为了解决蛋白质吸附所造成的活体微电极的校准问题,研究人员提出了一些新的策略。Roberts等基于快速扫描伏安法(FSCV)建立了电极的原位校正方法,该方法借助电极背景中的非法拉第电流等参数建立模型,通过理论预测对电极进行校正。但该方法仅局限于FSCV,并且影响模型参数的因素较多,不同的实验室在使用时均需要重新测量参数。抗污材料修饰电极表面以减小蛋白质的非特异性吸附是解决电极灵敏度降低、活体后需要再次校正的另一策略。目前,Nafion,碱处理的醋酸纤维,PEDOT/Nafion等材料在一定程度上可减少蛋白质的非特异性吸附。Singh等系统的研究了Nafion、醋酸纤维、牵连蛋白修饰碳纤维电极(CFE)对单胺类递质检测结果的影响。他们发现不同材料修饰电极对电极的灵敏度、选择性及抗污染性能的影响也不同。有些材料有助于提高电极的选择性和灵敏度(如Nafion),有些材料则能提高电极的抗污染性能(如醋酸纤维、牵连蛋白)。虽然这些材料可通过控制厚度来提高电极的抗污染性能,但电极在活体实验后灵敏度仍然有较大的变化,仍需对电极进行活体后的校正。
为了克服微电极必须在活体后校准的缺点,Liu等提出了用BSA处理微电极的方法进行活体原位分析,因他们发现微电极在BSA溶液中,电极的灵敏度会迅速降低,但BSA的浓度大于30 mg/mL时,电极的灵敏度不再下降,即使电极在与BSA电荷相反的蛋白质溶液中,电流响应也很稳定。基于此,他们在活体检测前用40 mg/mL BSA处理微电极,结果表明,活体前校准曲线的灵敏度和活体后校准曲线的灵敏度一致。并且,用BSA处理检测多巴胺(DA)的CFE和检测抗坏血酸(AA)的碳纳米管修饰CFE,发现这两种电极在活体前和活体后的校准曲线都是一致的,这说明了BSA处理的方法具有很好的普适性。该方法为活体电化学方法提供了可靠且简单的电极前校准的策略(图6)。

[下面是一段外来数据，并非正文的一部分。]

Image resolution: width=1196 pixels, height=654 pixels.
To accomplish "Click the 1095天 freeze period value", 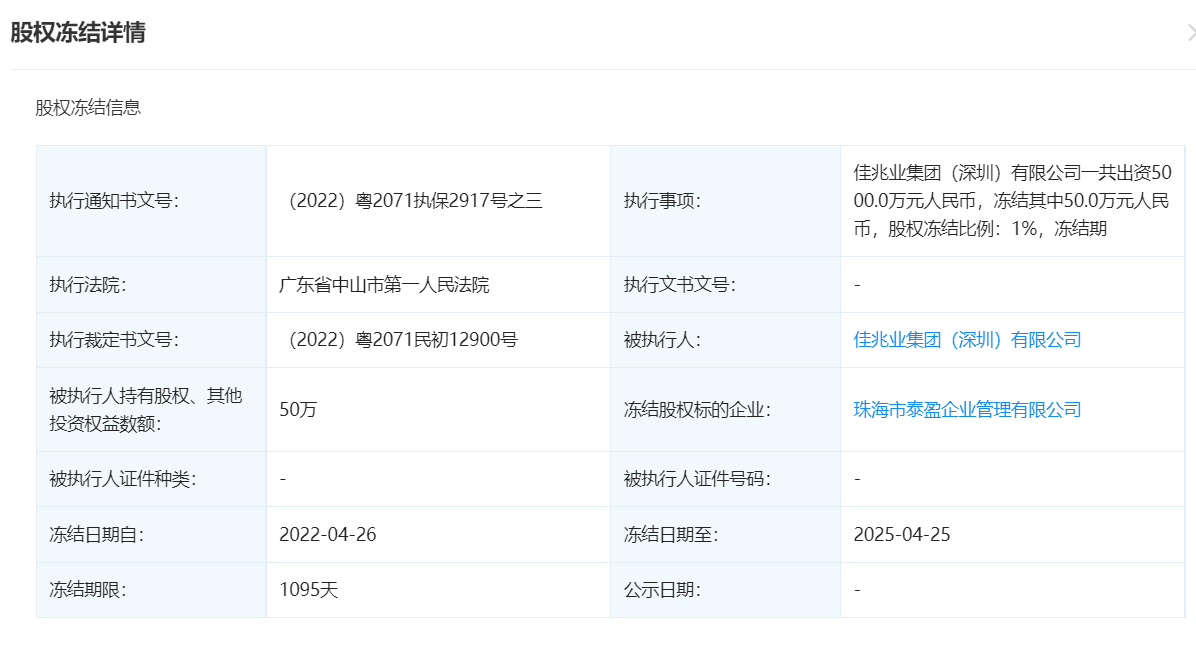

在提高微电极的抗蛋白吸附能力的同时保持微电极的灵敏度对活体检测极其重要,Liu等进一步设计了聚合物单体EDOT PC(两性离子磷酸胆碱官能化的乙烯二氧噻吩),并通过电化学聚合法将其可控地聚合在微电极表面,形成了具有类细胞膜结构的PEDOT PC超薄膜。其中由于PC端的电化学聚合自限制,形成了非常薄的PEDOT PC膜,保证了待检测物在膜内的快速传质。因此,PEDOT PC修饰的微电极不仅能够有效地抗蛋白质的非特异性吸附,而且能保持电极的检测灵敏度。利用PEDOT PC修饰的CFE准确监测了大鼠脑内KCl刺激,以及电刺激过程中DA的释放。该研究有效解决了微电极在活体原位分析中蛋白质吸附的关键问题,为更好地研究脑神经化学的分子机制奠定了重要基础(图7)。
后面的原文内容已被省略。